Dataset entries
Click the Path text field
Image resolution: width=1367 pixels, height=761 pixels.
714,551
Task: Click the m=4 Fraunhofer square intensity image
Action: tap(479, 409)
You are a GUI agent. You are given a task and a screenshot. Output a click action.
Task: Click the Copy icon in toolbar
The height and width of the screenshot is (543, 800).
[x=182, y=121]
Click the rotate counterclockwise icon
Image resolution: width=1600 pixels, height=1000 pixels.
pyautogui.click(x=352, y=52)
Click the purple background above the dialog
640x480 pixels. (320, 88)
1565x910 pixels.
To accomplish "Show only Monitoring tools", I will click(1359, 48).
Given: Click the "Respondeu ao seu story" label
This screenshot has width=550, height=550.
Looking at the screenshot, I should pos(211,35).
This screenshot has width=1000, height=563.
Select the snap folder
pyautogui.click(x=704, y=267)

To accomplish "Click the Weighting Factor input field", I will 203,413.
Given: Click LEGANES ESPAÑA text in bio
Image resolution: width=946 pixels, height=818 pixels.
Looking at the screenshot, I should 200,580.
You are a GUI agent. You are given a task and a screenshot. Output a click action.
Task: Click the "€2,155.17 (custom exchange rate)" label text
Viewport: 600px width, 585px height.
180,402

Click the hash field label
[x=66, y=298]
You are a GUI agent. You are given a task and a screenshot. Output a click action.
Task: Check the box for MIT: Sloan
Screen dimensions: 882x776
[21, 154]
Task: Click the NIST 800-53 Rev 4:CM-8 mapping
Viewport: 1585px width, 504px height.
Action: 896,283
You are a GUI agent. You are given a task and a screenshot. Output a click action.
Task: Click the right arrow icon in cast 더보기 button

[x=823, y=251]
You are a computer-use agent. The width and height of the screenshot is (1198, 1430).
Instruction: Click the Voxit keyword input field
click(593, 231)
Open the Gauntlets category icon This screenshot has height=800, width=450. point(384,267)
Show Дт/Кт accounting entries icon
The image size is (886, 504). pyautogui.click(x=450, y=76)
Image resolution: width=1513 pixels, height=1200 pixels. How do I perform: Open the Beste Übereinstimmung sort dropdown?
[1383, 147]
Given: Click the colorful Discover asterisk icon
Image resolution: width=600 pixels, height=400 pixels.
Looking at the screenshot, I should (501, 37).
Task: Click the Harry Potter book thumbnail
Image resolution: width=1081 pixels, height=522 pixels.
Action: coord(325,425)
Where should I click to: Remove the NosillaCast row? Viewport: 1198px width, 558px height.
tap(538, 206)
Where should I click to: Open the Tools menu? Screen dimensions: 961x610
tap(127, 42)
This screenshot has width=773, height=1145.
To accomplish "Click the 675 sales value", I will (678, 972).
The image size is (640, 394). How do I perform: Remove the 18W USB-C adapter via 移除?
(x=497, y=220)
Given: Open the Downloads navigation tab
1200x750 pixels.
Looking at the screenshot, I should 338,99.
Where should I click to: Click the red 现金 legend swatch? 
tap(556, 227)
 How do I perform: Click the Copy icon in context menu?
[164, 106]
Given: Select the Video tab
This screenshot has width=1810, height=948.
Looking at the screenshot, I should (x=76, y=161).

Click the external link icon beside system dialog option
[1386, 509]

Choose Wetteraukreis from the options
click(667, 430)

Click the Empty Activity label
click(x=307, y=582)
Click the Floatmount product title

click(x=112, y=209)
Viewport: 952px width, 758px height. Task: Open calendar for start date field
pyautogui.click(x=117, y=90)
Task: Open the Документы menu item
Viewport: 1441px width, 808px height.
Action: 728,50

> _Goal of the exercise_
For the records above, restate every line word for word.

> _Solution for this problem_
Click the Path text field
Image resolution: width=1367 pixels, height=761 pixels.
714,551
Task: Click the m=4 Fraunhofer square intensity image
Action: tap(479, 409)
You are a GUI agent. You are given a task and a screenshot. Output a click action.
Task: Click the Copy icon in toolbar
The height and width of the screenshot is (543, 800).
[x=182, y=121]
Click the rotate counterclockwise icon
Image resolution: width=1600 pixels, height=1000 pixels.
pyautogui.click(x=352, y=52)
Click the purple background above the dialog
640x480 pixels. (320, 88)
1565x910 pixels.
To accomplish "Show only Monitoring tools", I will click(1359, 48).
Given: Click the "Respondeu ao seu story" label
This screenshot has width=550, height=550.
Looking at the screenshot, I should pos(211,35).
This screenshot has width=1000, height=563.
Select the snap folder
pyautogui.click(x=704, y=267)

To accomplish "Click the Weighting Factor input field", I will 203,413.
Given: Click LEGANES ESPAÑA text in bio
Image resolution: width=946 pixels, height=818 pixels.
Looking at the screenshot, I should 200,580.
You are a GUI agent. You are given a task and a screenshot. Output a click action.
Task: Click the "€2,155.17 (custom exchange rate)" label text
Viewport: 600px width, 585px height.
180,402

Click the hash field label
[x=66, y=298]
You are a GUI agent. You are given a task and a screenshot. Output a click action.
Task: Check the box for MIT: Sloan
Screen dimensions: 882x776
[21, 154]
Task: Click the NIST 800-53 Rev 4:CM-8 mapping
Viewport: 1585px width, 504px height.
Action: 896,283
You are a GUI agent. You are given a task and a screenshot. Output a click action.
Task: Click the right arrow icon in cast 더보기 button

[x=823, y=251]
You are a computer-use agent. The width and height of the screenshot is (1198, 1430).
Instruction: Click the Voxit keyword input field
click(593, 231)
Open the Gauntlets category icon This screenshot has height=800, width=450. point(384,267)
Show Дт/Кт accounting entries icon
The image size is (886, 504). pyautogui.click(x=450, y=76)
Image resolution: width=1513 pixels, height=1200 pixels. How do I perform: Open the Beste Übereinstimmung sort dropdown?
[1383, 147]
Given: Click the colorful Discover asterisk icon
Image resolution: width=600 pixels, height=400 pixels.
Looking at the screenshot, I should (501, 37).
Task: Click the Harry Potter book thumbnail
Image resolution: width=1081 pixels, height=522 pixels.
Action: coord(325,425)
Where should I click to: Remove the NosillaCast row? Viewport: 1198px width, 558px height.
tap(538, 206)
Where should I click to: Open the Tools menu? Screen dimensions: 961x610
tap(127, 42)
This screenshot has width=773, height=1145.
To accomplish "Click the 675 sales value", I will (678, 972).
The image size is (640, 394). How do I perform: Remove the 18W USB-C adapter via 移除?
(x=497, y=220)
Given: Open the Downloads navigation tab
1200x750 pixels.
Looking at the screenshot, I should 338,99.
Where should I click to: Click the red 现金 legend swatch? 
tap(556, 227)
 How do I perform: Click the Copy icon in context menu?
[164, 106]
Given: Select the Video tab
This screenshot has width=1810, height=948.
Looking at the screenshot, I should (x=76, y=161).

Click the external link icon beside system dialog option
[1386, 509]

Choose Wetteraukreis from the options
click(667, 430)

Click the Empty Activity label
click(x=307, y=582)
Click the Floatmount product title

click(x=112, y=209)
Viewport: 952px width, 758px height. Task: Open calendar for start date field
pyautogui.click(x=117, y=90)
Task: Open the Документы menu item
Viewport: 1441px width, 808px height.
Action: 728,50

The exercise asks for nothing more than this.